Dans l’avion qui me menait à Toulouse où m’attendaient mes problèmes de lait de vache en feuilletant le Courrier International qui consacrait encore quelques pages à la déferlante chinoise vue par la presse étrangère et plus particulièrement la presse chinoise je ne pouvais m’empêcher de penser aux vieux maos spontex survivants aux affres de la mondialisation (ils existent lire la prose du PCML link) qui voient les nouveaux riches chinois déferler sur nos vieux pays bourgeois pour se goinfrer de nos produits de luxe décadents.
Parole tout d’abord aux craintes d’une journaliste britannique Kim Willsher du Daily Telegraph face à la déferlante chinoise
Le constat : « Après avoir goûté en Europe au secteur automobile ou à la biscuiterie, après avoir pris position dans le port grec du Pirée, les Chinois ont maintenant une soif de vin qui ne semble pas près de s’étancher. Sur les tables de Pékin, de Shanghai et du reste de la Chine, il faut des bouteilles qui viennent de France – et plus particulièrement de Bordeaux. L’engouement est tel que le gouvernement chinois a lui-même investi dans un vignoble français [Cofco est majoritairement détenu par l’Etat chinois]. Mais les Chinois veulent des vins à leur goût : doux, fruités et d’un rouge profond. C’est pourquoi ils ne se contentent pas d’investir massivement dans la production viticole française, mais acquièrent des vignobles entiers pour s’assurer d’obtenir ce qu’ils souhaitent. Ils expédient ensuite la totalité de la production vers la Chine. »
L’étonnement : « Compte tenu des efforts bien connus de la France pour protéger son patrimoine*, et notamment sa langue et sa gastronomie, on aurait pu s’attendre à une levée de boucliers dans l’Hexagone. Rien n’est plus cher aux Français que la notion de terroir, incluant la terre et tout ce qu’elle produit. Pourtant, les Chinois sont accueillis à bras ouverts dans le Bordelais, certains décrivant même les investisseurs asiatiques comme les sauveurs de la région. »

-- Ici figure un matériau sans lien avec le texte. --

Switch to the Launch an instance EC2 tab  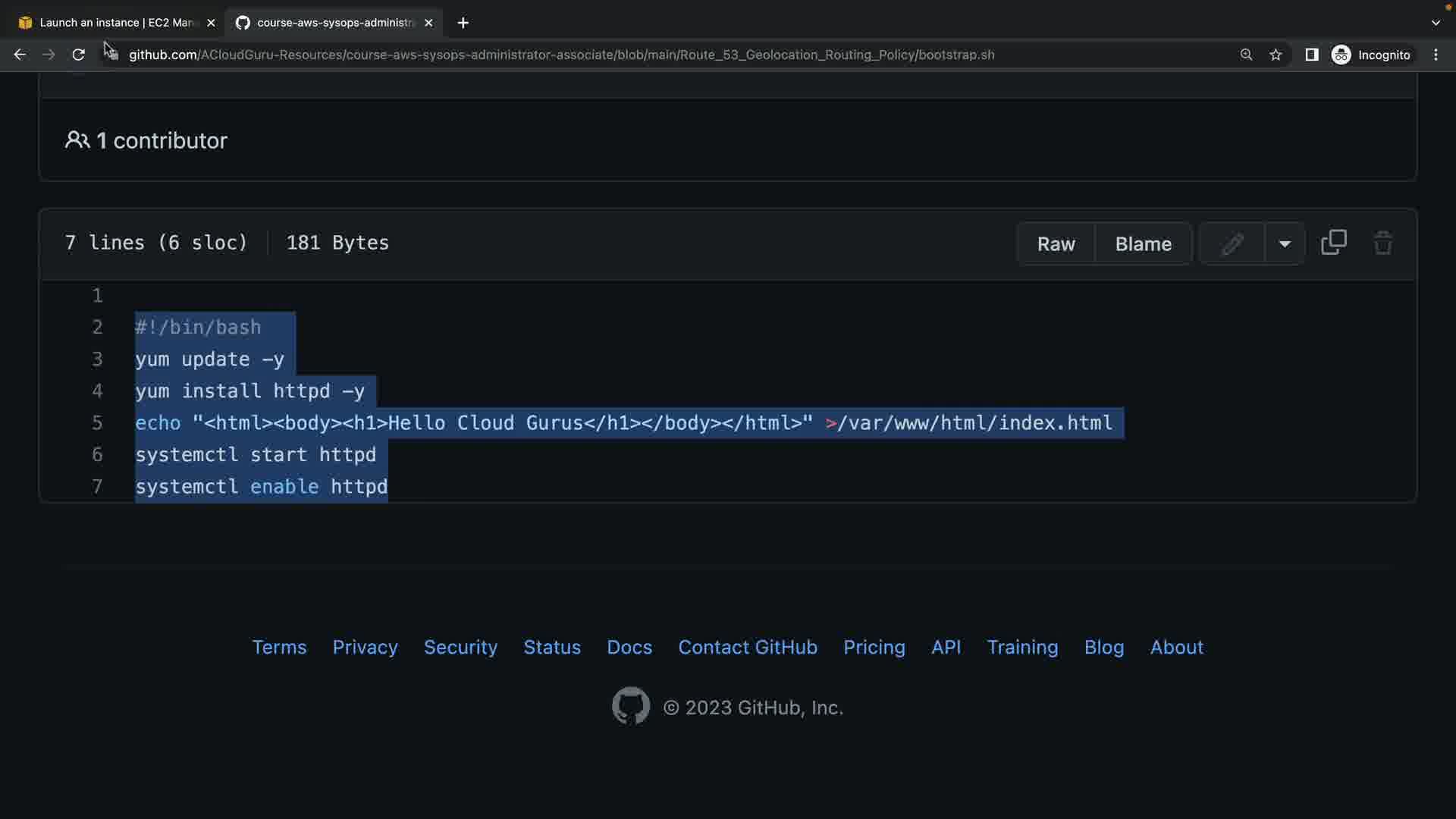[x=114, y=23]
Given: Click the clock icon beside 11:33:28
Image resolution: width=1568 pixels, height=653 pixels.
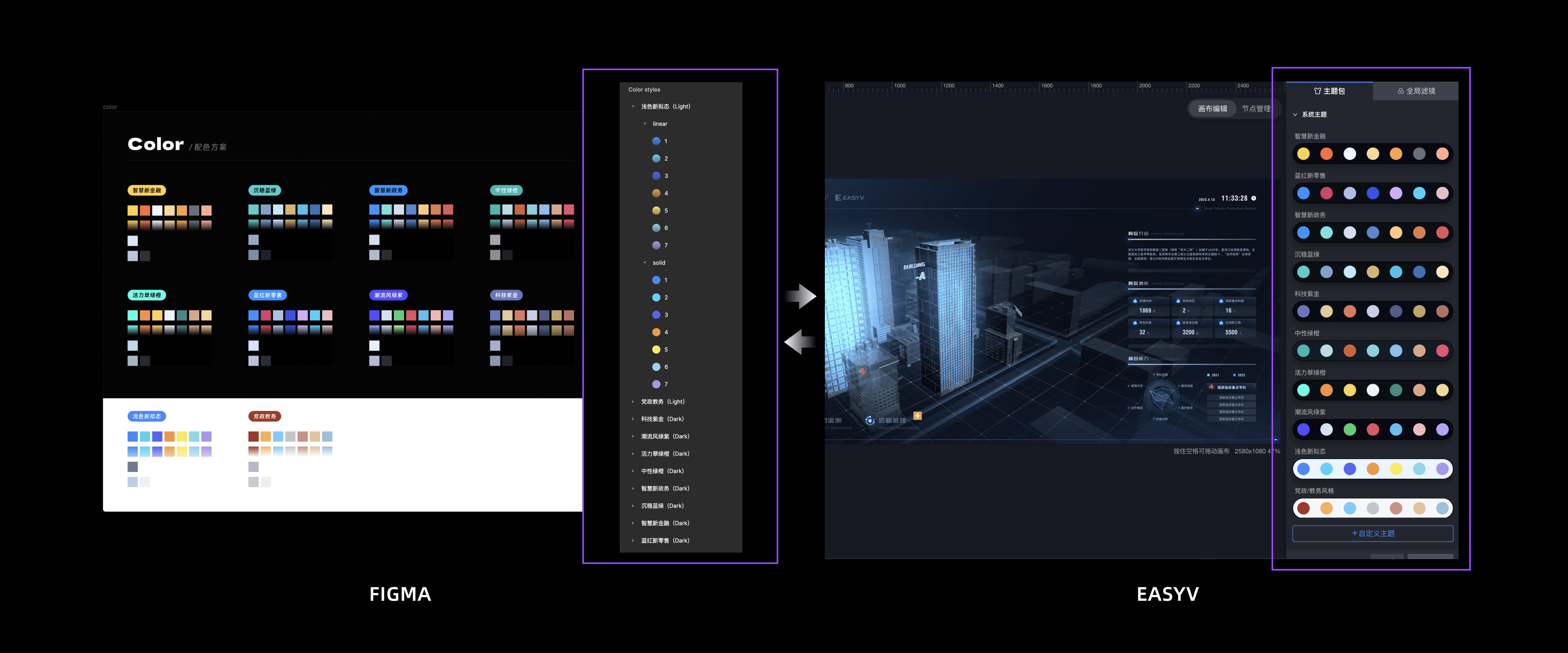Looking at the screenshot, I should (1253, 198).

Les perdants : Ceux qui semblent avoir le plus à perdre, à partir du moment où les propriétaires chinois commencent à expédier leur vin directement en Orient, ce sont les puissants négociants*, ces intermédiaires qui achètent du vin ou des raisins aux producteurs à des fins de revente.
Le point de vue de Stéphane Toutoundji « D’autres acheteurs chinois vont venir et, bien sûr, s’ils arrivent en nombre, cela suscitera peurs et jalousies. Mais ils donnent un coup de jeune aux châteaux et redonnent vie à la campagne. Nous, les Français, aimons nous reposer sur nos lauriers et vanter nos qualités. Mais nous avons perdu le marché britannique au profit des vins du Nouveau Monde en y envoyant des crus de mauvaise qualité. C’est une nouvelle chance qui se présente à nous. Et puis il n’y a rien de plus terrible qu’un château en déshérence. »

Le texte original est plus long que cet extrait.